> _Information_:
=====

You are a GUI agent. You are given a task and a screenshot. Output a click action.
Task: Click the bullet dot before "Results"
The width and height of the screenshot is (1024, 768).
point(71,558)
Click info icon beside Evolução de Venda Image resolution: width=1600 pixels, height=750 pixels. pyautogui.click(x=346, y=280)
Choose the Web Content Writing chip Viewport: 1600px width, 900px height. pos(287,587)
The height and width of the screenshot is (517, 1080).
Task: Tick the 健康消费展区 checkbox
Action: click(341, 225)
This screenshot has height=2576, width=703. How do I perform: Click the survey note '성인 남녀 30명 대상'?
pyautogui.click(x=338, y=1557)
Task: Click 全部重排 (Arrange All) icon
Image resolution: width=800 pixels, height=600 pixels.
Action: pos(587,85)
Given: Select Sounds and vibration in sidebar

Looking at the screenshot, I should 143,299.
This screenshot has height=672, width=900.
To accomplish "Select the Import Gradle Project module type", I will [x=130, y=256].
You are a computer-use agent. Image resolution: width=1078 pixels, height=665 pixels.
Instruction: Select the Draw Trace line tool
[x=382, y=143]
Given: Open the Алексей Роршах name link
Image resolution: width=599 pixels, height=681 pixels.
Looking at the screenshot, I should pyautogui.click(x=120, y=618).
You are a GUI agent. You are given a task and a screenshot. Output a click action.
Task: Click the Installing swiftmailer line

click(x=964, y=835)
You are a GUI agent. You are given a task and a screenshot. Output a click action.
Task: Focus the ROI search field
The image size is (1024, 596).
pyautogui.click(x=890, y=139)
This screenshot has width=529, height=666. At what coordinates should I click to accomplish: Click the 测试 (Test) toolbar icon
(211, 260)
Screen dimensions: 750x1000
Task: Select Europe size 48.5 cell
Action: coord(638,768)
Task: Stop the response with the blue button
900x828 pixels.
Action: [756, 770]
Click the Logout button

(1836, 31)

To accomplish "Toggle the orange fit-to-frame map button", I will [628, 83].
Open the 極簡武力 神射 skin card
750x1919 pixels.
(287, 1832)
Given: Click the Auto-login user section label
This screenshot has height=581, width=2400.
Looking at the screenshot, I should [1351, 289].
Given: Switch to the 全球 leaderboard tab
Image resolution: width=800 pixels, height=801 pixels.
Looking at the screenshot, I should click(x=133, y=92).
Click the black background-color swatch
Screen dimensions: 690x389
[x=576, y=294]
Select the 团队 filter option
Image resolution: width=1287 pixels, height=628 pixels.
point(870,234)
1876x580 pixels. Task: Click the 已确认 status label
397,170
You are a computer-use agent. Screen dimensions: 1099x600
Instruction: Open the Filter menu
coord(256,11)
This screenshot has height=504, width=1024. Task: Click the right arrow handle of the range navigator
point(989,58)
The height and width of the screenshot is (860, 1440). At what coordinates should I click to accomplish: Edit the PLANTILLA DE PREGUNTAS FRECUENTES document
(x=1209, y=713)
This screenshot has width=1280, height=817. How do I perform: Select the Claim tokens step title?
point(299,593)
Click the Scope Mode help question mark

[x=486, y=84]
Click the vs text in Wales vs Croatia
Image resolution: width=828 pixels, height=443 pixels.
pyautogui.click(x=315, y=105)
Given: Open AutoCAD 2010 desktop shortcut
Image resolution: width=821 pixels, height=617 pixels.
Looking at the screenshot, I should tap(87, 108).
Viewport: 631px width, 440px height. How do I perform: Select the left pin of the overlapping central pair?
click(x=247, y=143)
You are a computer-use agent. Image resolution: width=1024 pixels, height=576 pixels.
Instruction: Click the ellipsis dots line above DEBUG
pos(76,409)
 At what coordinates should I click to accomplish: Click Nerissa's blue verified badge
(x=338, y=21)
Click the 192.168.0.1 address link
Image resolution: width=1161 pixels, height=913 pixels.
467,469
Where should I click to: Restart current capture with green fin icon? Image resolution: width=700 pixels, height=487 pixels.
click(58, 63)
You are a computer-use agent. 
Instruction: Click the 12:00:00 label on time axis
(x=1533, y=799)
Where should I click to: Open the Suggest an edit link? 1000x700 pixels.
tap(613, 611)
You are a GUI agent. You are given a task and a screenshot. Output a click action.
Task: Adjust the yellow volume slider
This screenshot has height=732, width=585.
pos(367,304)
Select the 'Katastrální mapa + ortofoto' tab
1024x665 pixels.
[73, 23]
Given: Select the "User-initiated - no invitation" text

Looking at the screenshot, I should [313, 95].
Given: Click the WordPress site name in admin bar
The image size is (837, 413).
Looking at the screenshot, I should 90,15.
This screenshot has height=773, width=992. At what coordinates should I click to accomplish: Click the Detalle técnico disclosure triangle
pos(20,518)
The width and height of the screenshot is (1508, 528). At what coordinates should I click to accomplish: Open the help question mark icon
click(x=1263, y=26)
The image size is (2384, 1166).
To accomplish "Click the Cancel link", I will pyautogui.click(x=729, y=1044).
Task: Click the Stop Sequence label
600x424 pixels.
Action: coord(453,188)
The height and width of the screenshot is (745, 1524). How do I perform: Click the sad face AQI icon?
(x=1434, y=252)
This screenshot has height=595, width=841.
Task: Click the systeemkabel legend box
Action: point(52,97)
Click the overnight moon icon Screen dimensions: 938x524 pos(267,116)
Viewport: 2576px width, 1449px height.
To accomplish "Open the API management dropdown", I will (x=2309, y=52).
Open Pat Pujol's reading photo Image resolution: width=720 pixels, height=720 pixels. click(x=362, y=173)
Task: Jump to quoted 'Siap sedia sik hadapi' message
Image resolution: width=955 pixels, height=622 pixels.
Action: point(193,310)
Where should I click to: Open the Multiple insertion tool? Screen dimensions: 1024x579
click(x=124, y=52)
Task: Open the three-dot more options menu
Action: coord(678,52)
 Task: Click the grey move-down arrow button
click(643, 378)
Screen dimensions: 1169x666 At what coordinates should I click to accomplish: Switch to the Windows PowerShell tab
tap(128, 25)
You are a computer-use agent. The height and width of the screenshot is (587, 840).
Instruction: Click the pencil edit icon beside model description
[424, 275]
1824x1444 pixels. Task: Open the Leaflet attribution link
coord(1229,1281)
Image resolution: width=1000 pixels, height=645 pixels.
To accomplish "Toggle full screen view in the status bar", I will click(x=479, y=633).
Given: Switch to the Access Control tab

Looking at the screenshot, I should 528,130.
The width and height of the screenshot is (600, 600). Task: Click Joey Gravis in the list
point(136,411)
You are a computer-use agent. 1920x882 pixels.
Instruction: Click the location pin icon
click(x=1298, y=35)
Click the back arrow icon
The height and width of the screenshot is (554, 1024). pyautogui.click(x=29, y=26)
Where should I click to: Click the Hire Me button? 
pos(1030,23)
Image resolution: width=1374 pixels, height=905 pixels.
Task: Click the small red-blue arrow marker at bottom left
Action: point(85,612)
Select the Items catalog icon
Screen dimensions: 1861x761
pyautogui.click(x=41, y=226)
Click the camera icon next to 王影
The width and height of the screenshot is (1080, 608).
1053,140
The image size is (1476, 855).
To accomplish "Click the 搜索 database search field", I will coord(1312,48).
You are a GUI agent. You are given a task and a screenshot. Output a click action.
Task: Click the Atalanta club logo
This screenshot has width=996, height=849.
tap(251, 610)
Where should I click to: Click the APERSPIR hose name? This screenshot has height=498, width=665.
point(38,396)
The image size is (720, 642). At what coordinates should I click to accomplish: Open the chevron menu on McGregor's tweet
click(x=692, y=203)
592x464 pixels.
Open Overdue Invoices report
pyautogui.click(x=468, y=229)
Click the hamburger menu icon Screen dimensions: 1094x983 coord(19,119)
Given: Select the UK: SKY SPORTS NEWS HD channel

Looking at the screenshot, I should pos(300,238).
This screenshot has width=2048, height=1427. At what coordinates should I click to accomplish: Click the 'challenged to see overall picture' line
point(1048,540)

=====

> _Task directions_: Within the records above, each line containing "Toggle" is to be returned.

> _Result of the task_:
To accomplish "Toggle the orange fit-to-frame map button", I will [628, 83].
To accomplish "Toggle full screen view in the status bar", I will click(x=479, y=633).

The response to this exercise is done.